**Goal of the exercise:** Rename "tick label" to "axis label" everywhere it occurs in the data that begins at the line containing "Click the white circle in maastoPOI box" and stops after the line containing "will click(455, 686).". Give back only those lines, with nothing else changed.

[begin Material to process]

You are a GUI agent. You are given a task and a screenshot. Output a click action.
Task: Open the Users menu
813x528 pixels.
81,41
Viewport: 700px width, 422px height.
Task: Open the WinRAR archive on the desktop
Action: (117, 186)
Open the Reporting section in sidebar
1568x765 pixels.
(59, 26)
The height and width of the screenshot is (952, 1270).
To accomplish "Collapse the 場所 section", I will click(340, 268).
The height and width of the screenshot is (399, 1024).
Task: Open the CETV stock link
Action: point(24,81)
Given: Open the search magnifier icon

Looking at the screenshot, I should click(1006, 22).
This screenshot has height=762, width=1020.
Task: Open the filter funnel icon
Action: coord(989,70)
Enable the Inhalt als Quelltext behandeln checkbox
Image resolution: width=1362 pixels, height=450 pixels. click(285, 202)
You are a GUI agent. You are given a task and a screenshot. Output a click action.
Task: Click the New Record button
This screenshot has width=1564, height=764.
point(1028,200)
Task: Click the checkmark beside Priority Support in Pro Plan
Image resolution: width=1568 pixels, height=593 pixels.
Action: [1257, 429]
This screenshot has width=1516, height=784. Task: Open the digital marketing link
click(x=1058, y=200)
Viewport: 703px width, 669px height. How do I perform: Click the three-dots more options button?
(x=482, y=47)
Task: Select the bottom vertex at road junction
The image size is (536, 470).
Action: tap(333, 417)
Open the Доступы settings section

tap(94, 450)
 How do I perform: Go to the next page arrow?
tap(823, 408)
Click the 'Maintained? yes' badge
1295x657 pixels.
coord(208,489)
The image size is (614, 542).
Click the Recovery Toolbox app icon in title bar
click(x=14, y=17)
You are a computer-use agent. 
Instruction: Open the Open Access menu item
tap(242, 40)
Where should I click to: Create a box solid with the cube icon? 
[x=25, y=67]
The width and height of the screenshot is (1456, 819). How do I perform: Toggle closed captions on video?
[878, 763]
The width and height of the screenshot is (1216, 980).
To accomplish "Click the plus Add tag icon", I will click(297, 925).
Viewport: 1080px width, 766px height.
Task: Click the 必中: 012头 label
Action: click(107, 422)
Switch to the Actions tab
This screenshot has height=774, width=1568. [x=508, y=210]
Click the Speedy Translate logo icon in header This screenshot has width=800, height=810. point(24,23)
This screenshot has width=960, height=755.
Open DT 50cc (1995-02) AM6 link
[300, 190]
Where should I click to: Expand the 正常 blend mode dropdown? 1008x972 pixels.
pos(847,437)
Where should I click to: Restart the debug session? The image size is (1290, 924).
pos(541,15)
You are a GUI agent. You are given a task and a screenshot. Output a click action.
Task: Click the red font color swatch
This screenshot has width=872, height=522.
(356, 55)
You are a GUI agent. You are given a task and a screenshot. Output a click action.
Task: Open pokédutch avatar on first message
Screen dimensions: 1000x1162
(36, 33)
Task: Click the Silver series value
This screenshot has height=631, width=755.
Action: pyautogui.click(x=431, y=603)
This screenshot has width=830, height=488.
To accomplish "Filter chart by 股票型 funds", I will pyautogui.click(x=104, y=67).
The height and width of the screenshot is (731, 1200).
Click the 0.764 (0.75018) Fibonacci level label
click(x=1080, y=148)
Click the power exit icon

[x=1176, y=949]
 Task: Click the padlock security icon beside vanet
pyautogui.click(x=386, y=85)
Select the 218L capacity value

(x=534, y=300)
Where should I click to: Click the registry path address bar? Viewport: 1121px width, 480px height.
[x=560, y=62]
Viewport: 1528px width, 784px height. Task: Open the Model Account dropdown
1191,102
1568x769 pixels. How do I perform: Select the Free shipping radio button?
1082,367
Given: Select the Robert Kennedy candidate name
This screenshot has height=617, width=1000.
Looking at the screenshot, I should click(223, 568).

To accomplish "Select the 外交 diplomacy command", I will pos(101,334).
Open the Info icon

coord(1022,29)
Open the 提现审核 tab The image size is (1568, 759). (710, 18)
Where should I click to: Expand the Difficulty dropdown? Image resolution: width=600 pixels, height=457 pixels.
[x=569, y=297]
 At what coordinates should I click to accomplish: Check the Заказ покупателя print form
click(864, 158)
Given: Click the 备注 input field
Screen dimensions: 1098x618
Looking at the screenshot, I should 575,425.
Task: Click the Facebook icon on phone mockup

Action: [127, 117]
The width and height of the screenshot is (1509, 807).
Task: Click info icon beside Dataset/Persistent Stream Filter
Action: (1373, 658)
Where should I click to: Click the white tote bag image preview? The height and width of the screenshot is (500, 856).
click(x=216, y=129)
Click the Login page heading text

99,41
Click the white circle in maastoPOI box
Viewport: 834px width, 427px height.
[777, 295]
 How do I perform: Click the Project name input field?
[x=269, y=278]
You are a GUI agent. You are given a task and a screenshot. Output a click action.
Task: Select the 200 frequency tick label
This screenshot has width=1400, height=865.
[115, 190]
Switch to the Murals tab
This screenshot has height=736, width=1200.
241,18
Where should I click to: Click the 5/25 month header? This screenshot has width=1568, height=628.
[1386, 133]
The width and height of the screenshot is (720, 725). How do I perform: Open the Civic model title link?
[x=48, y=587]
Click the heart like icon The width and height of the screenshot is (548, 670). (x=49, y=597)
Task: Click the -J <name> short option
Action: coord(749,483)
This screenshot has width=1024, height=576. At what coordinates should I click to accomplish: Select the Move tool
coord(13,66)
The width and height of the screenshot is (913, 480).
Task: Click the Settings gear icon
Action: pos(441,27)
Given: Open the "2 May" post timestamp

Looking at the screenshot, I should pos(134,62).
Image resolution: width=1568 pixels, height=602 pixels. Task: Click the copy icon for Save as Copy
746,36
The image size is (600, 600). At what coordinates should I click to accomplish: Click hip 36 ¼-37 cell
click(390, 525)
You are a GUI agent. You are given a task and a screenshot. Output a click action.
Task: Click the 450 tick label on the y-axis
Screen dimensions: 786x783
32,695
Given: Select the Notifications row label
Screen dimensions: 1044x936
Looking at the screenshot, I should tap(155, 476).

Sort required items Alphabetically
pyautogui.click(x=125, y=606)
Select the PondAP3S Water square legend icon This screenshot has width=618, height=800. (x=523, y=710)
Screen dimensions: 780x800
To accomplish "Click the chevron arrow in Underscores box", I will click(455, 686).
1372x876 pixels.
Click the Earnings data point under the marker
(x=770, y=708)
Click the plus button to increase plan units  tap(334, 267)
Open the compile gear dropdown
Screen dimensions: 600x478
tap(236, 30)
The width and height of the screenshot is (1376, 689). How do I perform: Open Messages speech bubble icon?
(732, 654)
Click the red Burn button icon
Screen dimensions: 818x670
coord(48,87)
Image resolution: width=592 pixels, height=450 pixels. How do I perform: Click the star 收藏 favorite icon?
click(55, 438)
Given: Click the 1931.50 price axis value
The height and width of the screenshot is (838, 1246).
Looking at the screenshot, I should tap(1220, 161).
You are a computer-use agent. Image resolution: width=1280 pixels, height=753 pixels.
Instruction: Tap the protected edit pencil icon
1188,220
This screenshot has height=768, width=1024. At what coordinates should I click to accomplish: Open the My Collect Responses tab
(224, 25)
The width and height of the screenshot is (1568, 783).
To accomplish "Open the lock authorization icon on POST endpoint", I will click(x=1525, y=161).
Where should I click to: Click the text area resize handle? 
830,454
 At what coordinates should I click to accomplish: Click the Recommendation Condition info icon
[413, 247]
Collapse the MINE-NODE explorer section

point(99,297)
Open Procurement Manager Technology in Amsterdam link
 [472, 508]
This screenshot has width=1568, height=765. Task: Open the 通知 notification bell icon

[end Material to process]

**Written reply:**
Click the white circle in maastoPOI box
Viewport: 834px width, 427px height.
[777, 295]
 How do I perform: Click the Project name input field?
[x=269, y=278]
You are a GUI agent. You are given a task and a screenshot. Output a click action.
Task: Select the 200 frequency axis label
This screenshot has width=1400, height=865.
[115, 190]
Switch to the Murals tab
This screenshot has height=736, width=1200.
241,18
Where should I click to: Click the 5/25 month header? This screenshot has width=1568, height=628.
[1386, 133]
The width and height of the screenshot is (720, 725). How do I perform: Open the Civic model title link?
[x=48, y=587]
Click the heart like icon The width and height of the screenshot is (548, 670). (x=49, y=597)
Task: Click the -J <name> short option
Action: coord(749,483)
This screenshot has width=1024, height=576. At what coordinates should I click to accomplish: Select the Move tool
coord(13,66)
The width and height of the screenshot is (913, 480).
Task: Click the Settings gear icon
Action: pos(441,27)
Given: Open the "2 May" post timestamp

Looking at the screenshot, I should pos(134,62).
Image resolution: width=1568 pixels, height=602 pixels. Task: Click the copy icon for Save as Copy
746,36
The image size is (600, 600). At what coordinates should I click to accomplish: Click hip 36 ¼-37 cell
click(390, 525)
You are a GUI agent. You are given a task and a screenshot. Output a click action.
Task: Click the 450 axis label on the y-axis
Screen dimensions: 786x783
32,695
Given: Select the Notifications row label
Screen dimensions: 1044x936
Looking at the screenshot, I should tap(155, 476).

Sort required items Alphabetically
pyautogui.click(x=125, y=606)
Select the PondAP3S Water square legend icon This screenshot has width=618, height=800. (x=523, y=710)
Screen dimensions: 780x800
To accomplish "Click the chevron arrow in Underscores box", I will click(455, 686).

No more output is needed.